Qu’est-ce qu’un pot-de-vin, et que dit la Bible à ce sujet? Voici en substance la définition qu’en donne le Robert: “Sommes ou cadeaux offerts clandestinement pour obtenir illégalement un avantage (...). Pot-de-vin destiné à corrompre un fonctionnaire, et constituant un gain illicite.” (Dictionnaire alphabétique et analogique de la langue française). Ainsi, c’est offrir un pot-de-vin que de donner de l’argent (ou faire un cadeau) à un juge pour influencer sa décision et porter atteinte à la justice. Offrir de l’argent pour tourner la loi revient également à proposer un pot-de-vin; comme dans le cas où l’on demanderait à un inspecteur chargé de vérifier la conformité d’un immeuble aux normes de sécurité, ou le bon état d’une automobile, de ne pas tenir compte d’une infraction à la loi.

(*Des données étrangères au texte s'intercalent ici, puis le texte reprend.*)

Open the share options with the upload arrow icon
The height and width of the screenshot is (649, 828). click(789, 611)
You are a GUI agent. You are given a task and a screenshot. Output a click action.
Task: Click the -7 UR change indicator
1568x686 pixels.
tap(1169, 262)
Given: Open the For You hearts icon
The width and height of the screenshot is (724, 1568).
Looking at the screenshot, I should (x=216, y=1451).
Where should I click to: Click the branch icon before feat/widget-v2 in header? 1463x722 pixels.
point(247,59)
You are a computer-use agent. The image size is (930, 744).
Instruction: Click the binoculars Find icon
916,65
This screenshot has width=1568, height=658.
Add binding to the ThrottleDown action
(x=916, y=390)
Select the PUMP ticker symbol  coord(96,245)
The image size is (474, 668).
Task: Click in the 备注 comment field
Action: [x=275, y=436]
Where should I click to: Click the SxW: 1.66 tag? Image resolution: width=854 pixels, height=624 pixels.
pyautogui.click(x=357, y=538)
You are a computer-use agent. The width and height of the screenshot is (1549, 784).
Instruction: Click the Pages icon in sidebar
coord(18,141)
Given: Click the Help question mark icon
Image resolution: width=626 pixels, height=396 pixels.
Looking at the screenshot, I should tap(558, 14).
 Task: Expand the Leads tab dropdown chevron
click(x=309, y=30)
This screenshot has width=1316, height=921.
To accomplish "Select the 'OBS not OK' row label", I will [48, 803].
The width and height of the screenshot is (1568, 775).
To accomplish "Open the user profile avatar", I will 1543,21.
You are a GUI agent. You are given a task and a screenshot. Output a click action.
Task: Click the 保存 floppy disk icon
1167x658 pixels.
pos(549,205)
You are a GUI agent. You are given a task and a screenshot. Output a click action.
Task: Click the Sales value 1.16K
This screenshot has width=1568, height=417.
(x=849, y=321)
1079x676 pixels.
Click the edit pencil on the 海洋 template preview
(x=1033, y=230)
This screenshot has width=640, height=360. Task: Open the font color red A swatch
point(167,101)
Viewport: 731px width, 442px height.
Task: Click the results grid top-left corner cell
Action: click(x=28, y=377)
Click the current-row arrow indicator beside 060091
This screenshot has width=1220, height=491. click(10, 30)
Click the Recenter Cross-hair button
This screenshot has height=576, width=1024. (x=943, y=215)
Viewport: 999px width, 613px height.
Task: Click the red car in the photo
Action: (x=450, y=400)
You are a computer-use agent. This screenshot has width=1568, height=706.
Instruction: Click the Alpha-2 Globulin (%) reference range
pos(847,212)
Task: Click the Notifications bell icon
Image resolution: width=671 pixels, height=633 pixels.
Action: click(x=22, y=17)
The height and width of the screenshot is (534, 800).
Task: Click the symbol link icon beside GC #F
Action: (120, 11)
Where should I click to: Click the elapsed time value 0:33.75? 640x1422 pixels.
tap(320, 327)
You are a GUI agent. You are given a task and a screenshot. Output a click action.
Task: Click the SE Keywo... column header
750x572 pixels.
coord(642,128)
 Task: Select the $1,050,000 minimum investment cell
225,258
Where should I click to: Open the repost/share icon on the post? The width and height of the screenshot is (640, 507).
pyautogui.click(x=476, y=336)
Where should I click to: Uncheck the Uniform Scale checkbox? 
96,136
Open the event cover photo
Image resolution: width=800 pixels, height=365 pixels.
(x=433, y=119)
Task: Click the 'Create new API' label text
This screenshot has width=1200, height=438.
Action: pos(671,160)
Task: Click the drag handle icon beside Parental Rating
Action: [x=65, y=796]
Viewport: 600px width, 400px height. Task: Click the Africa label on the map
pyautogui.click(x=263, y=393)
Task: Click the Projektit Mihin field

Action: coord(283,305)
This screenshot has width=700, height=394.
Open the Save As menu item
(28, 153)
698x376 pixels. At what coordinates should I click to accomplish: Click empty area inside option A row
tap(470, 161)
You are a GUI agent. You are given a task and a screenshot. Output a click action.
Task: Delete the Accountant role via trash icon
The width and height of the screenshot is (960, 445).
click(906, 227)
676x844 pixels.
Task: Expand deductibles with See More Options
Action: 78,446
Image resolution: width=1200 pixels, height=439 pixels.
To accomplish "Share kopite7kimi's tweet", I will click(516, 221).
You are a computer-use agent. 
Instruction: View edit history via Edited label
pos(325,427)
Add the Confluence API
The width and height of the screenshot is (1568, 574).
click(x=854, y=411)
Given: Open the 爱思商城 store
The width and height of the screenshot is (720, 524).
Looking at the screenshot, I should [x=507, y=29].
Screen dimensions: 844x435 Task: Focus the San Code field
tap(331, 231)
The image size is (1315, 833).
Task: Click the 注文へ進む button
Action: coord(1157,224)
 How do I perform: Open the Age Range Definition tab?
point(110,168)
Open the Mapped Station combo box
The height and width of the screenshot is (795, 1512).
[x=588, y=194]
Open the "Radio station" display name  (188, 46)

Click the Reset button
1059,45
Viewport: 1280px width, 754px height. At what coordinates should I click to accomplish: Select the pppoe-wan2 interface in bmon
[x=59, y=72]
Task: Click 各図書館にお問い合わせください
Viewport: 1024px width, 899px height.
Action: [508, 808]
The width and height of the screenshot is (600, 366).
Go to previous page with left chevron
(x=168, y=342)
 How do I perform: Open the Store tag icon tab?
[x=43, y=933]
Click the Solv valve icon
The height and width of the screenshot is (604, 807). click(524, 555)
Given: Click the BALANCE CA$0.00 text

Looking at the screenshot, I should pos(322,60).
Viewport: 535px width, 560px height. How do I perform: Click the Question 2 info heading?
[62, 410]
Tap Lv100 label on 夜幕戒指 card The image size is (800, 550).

Dieu condamne les pots-de-vin lorsqu’il dit aux juges d’Israël: “Tu ne devras pas faire dévier le jugement. Tu ne devras pas être partial, ni accepter de présent [ou pot-de-vin], car le présent aveugle les yeux des sages et déforme les paroles des justes.” (Deutéronome 16:19; voir Proverbes 17:23; Ésaïe 1:23; 5:23; I Samuel 8:3-5). C’est Jéhovah lui-même qui fixe la règle de conduite, car chez lui ‘il n’y a ni injustice, ni partialité, ni acceptation de présent’. (II Chroniques 19:7; Deutéronome 10:17.) Les chrétiens qui désirent gagner l’approbation de Dieu refusent de recourir aux pots-de-vin. — Voir Actes 24:26.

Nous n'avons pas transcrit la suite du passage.